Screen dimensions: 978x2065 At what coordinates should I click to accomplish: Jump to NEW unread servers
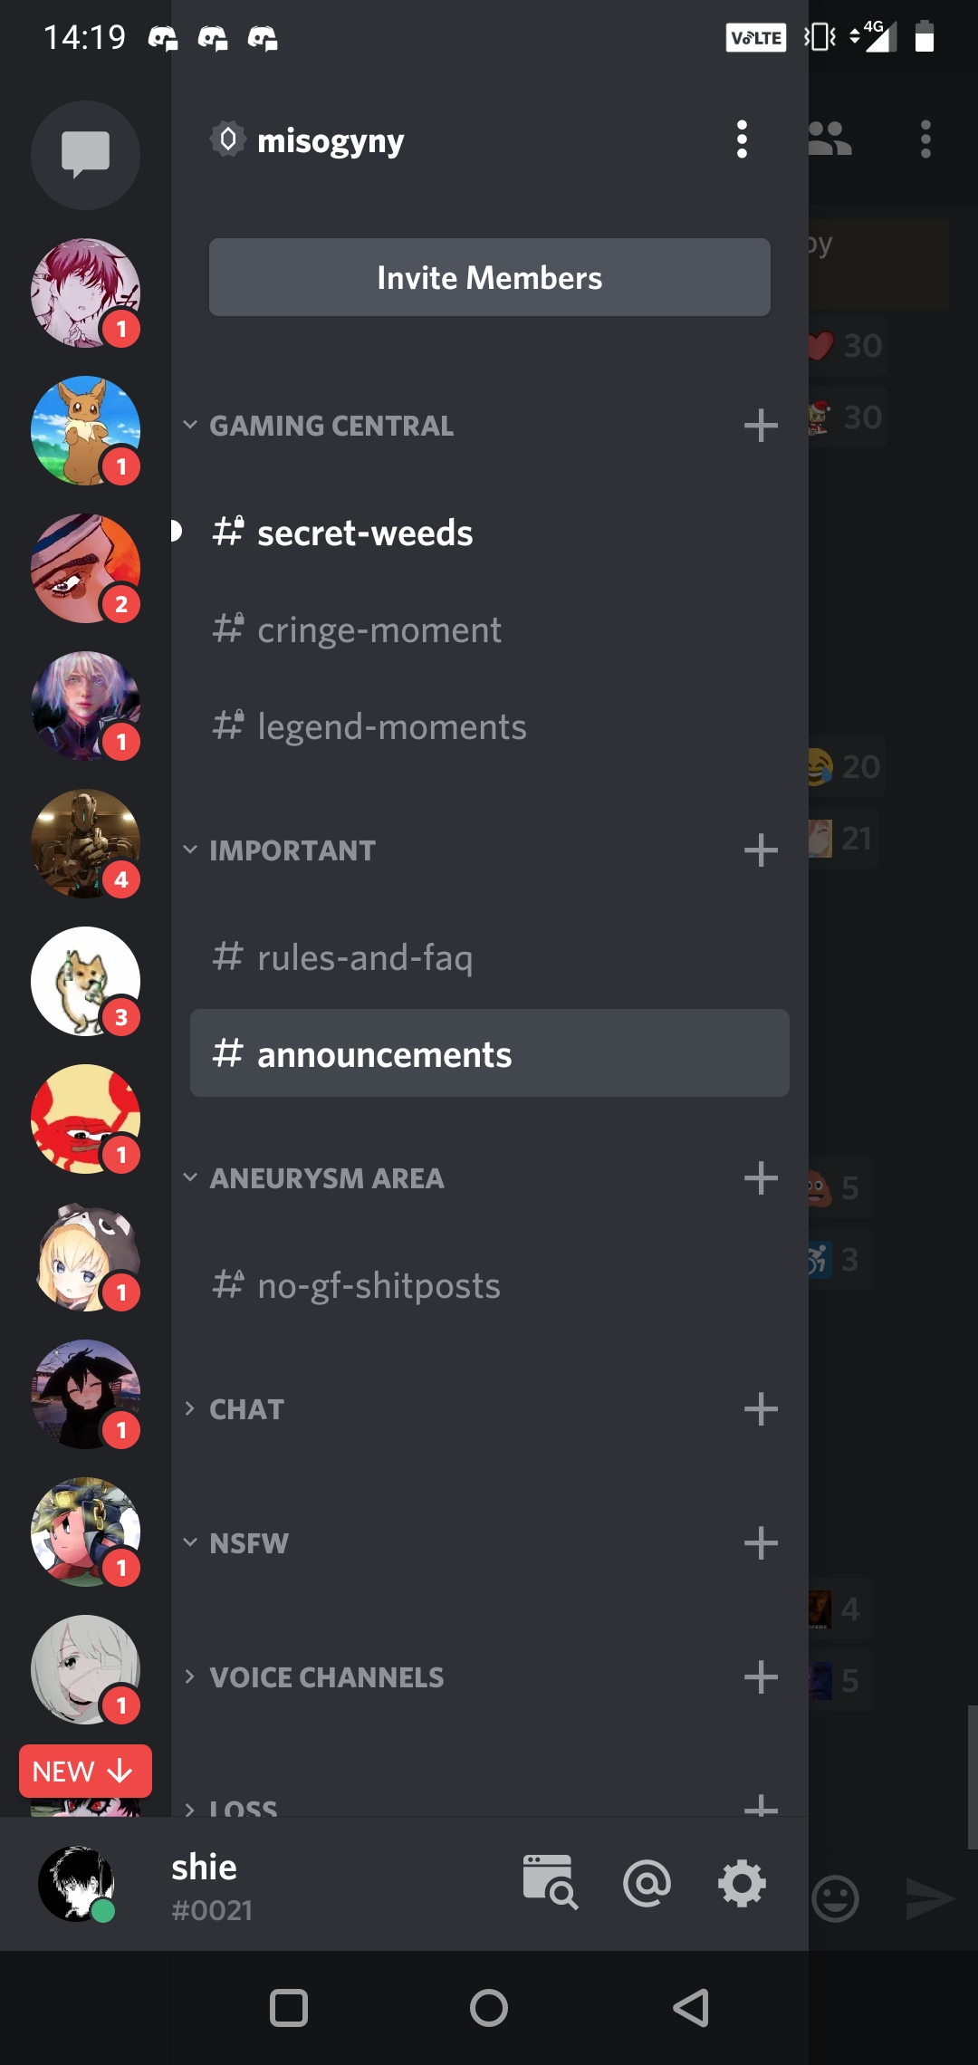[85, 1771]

━━━━

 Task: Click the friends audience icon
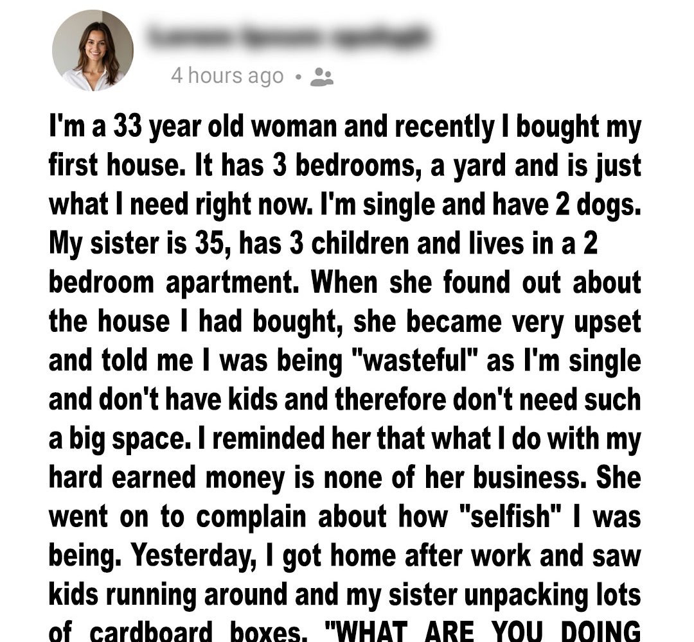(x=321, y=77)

━━━━

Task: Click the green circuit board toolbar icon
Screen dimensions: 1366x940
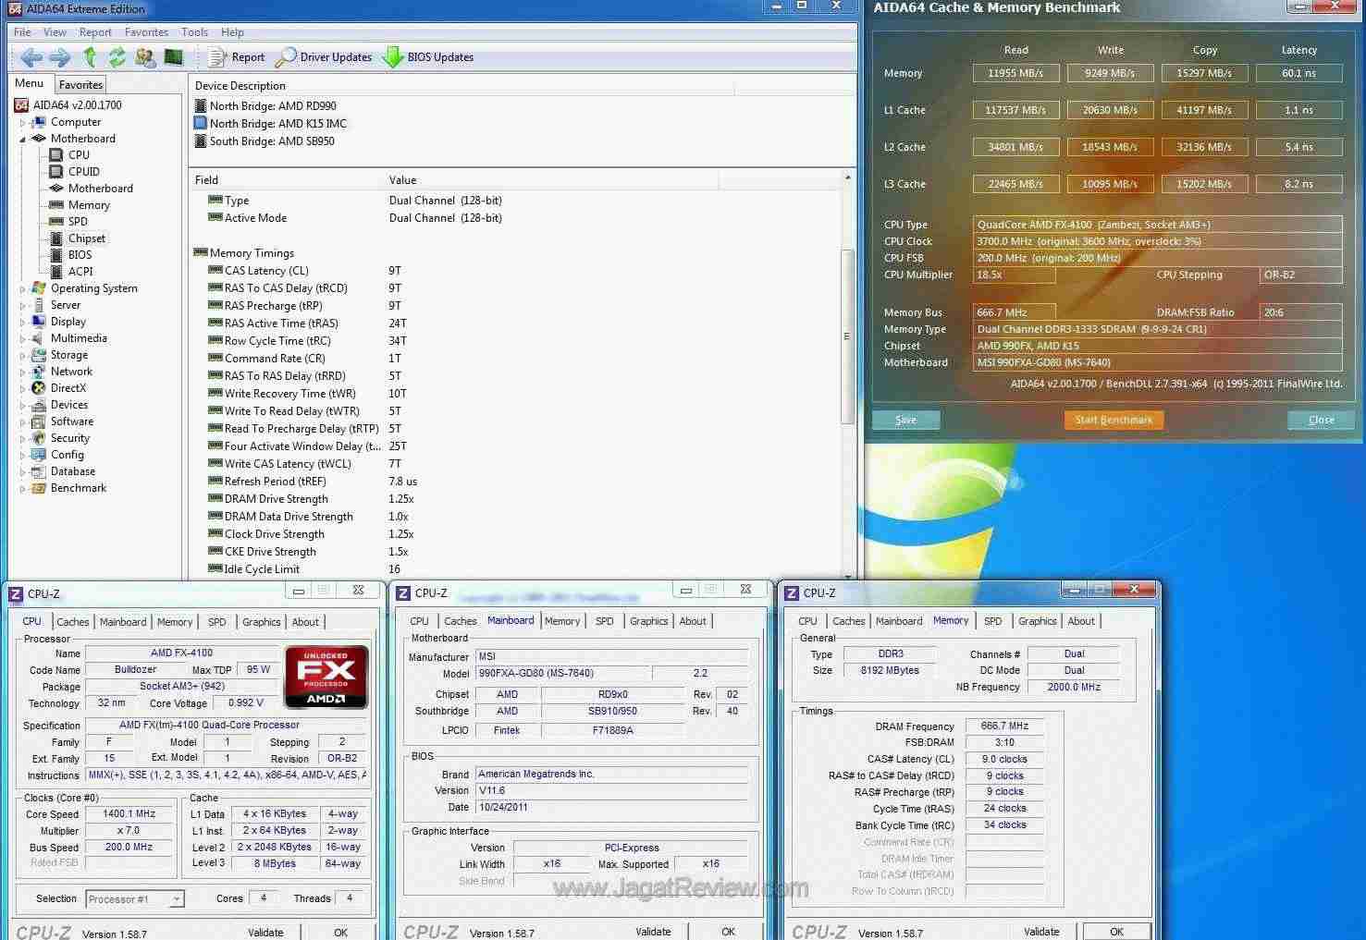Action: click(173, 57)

━━━━

**EXERCISE PROMPT**
Write out the records word for word, beginning at the line that contains "Task: Click the green" and stopping after the line that contains "Action: click(173, 57)", with both of those lines included. Leave the pictures out of your answer.

**WRITTEN SOLUTION**
Task: Click the green circuit board toolbar icon
Screen dimensions: 1366x940
Action: click(173, 57)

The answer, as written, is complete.